GIVEN REQUEST — Copy the listing word for word, from its first line through the line that contains "(x=1296, y=476)", including both of those lines.

━━━━━ RECORDS FOR THE TASK ━━━━━

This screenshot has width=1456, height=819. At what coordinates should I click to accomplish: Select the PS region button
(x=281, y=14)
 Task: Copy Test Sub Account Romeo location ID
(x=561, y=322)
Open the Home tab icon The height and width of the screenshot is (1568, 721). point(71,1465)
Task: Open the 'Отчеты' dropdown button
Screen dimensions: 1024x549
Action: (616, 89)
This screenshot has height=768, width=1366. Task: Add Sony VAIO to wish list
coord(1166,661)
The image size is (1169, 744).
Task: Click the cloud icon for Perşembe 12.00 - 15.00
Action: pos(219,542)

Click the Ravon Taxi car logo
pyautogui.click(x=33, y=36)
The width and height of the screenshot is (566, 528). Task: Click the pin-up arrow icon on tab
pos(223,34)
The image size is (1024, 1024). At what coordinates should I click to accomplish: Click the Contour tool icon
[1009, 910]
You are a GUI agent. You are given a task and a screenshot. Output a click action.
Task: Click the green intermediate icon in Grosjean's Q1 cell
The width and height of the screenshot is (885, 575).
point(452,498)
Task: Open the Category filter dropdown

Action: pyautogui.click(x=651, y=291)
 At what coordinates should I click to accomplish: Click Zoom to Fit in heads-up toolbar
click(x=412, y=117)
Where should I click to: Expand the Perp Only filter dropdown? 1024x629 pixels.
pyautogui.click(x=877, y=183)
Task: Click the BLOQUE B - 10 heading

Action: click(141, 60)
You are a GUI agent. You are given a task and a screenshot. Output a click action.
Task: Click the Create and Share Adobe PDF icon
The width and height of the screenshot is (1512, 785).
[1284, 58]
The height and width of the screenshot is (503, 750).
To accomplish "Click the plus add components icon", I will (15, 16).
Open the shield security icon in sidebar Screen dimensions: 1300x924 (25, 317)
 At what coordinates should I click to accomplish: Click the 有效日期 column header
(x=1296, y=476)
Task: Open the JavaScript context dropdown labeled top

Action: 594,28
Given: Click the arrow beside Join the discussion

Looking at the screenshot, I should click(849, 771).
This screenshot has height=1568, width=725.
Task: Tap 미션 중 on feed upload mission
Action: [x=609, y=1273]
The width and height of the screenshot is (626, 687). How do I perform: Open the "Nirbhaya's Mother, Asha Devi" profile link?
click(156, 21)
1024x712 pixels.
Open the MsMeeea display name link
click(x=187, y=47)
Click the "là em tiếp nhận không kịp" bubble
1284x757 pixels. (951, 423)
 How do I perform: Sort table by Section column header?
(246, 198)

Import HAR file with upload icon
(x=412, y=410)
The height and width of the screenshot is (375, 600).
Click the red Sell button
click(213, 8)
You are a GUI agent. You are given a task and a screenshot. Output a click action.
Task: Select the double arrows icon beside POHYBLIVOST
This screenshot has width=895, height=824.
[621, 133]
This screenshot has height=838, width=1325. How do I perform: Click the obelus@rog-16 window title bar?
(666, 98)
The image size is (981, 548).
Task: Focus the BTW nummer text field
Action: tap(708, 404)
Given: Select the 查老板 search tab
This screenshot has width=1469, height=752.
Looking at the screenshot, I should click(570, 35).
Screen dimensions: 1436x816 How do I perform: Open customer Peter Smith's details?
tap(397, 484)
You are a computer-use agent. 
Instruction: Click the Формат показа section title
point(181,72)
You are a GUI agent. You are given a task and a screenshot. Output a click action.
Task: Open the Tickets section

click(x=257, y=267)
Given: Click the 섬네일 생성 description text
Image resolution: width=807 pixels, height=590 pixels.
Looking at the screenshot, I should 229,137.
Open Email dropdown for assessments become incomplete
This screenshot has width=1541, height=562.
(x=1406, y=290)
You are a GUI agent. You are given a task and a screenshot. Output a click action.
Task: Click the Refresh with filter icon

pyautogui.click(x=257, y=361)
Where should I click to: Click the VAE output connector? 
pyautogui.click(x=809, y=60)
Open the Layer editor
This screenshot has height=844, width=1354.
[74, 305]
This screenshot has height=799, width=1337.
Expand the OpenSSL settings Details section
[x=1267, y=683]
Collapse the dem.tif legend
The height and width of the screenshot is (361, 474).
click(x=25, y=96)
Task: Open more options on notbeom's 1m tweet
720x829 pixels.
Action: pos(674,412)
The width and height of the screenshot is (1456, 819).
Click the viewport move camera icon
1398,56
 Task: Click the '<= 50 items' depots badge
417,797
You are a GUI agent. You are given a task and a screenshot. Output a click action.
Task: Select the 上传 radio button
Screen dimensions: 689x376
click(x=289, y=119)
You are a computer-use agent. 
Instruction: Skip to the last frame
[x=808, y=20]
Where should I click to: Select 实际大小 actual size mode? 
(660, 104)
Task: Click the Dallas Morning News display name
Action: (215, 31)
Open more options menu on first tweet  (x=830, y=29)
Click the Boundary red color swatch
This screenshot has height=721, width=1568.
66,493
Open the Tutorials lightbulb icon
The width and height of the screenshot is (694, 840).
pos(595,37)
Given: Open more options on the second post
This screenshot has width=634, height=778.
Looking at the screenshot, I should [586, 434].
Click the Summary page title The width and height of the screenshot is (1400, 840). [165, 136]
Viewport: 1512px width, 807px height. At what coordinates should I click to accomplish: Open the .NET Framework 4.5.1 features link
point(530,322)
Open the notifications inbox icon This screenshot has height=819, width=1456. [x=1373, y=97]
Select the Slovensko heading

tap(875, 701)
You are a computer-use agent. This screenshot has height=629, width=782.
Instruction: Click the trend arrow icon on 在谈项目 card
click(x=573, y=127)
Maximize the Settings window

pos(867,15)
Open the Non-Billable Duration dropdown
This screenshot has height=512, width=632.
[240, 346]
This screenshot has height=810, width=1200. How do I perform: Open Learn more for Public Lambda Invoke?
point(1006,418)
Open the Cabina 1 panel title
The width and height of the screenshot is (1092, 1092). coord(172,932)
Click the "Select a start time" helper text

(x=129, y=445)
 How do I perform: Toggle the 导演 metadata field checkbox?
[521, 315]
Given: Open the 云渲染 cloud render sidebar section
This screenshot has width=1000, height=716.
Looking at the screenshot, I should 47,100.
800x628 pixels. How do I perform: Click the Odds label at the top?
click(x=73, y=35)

━━━━━

RIGHT ANSWER —
This screenshot has width=1456, height=819. At what coordinates should I click to accomplish: Select the PS region button
(x=281, y=14)
 Task: Copy Test Sub Account Romeo location ID
(x=561, y=322)
Open the Home tab icon The height and width of the screenshot is (1568, 721). point(71,1465)
Task: Open the 'Отчеты' dropdown button
Screen dimensions: 1024x549
Action: (616, 89)
This screenshot has height=768, width=1366. Task: Add Sony VAIO to wish list
coord(1166,661)
The image size is (1169, 744).
Task: Click the cloud icon for Perşembe 12.00 - 15.00
Action: pos(219,542)

Click the Ravon Taxi car logo
pyautogui.click(x=33, y=36)
The width and height of the screenshot is (566, 528). Task: Click the pin-up arrow icon on tab
pos(223,34)
The image size is (1024, 1024). At what coordinates should I click to accomplish: Click the Contour tool icon
[1009, 910]
You are a GUI agent. You are given a task and a screenshot. Output a click action.
Task: Click the green intermediate icon in Grosjean's Q1 cell
The width and height of the screenshot is (885, 575).
point(452,498)
Task: Open the Category filter dropdown

Action: pyautogui.click(x=651, y=291)
 At what coordinates should I click to accomplish: Click Zoom to Fit in heads-up toolbar
click(x=412, y=117)
Where should I click to: Expand the Perp Only filter dropdown? 1024x629 pixels.
pyautogui.click(x=877, y=183)
Task: Click the BLOQUE B - 10 heading

Action: click(141, 60)
You are a GUI agent. You are given a task and a screenshot. Output a click action.
Task: Click the Create and Share Adobe PDF icon
The width and height of the screenshot is (1512, 785).
[1284, 58]
The height and width of the screenshot is (503, 750).
To accomplish "Click the plus add components icon", I will (15, 16).
Open the shield security icon in sidebar Screen dimensions: 1300x924 (25, 317)
 At what coordinates should I click to accomplish: Click the 有效日期 column header
(x=1296, y=476)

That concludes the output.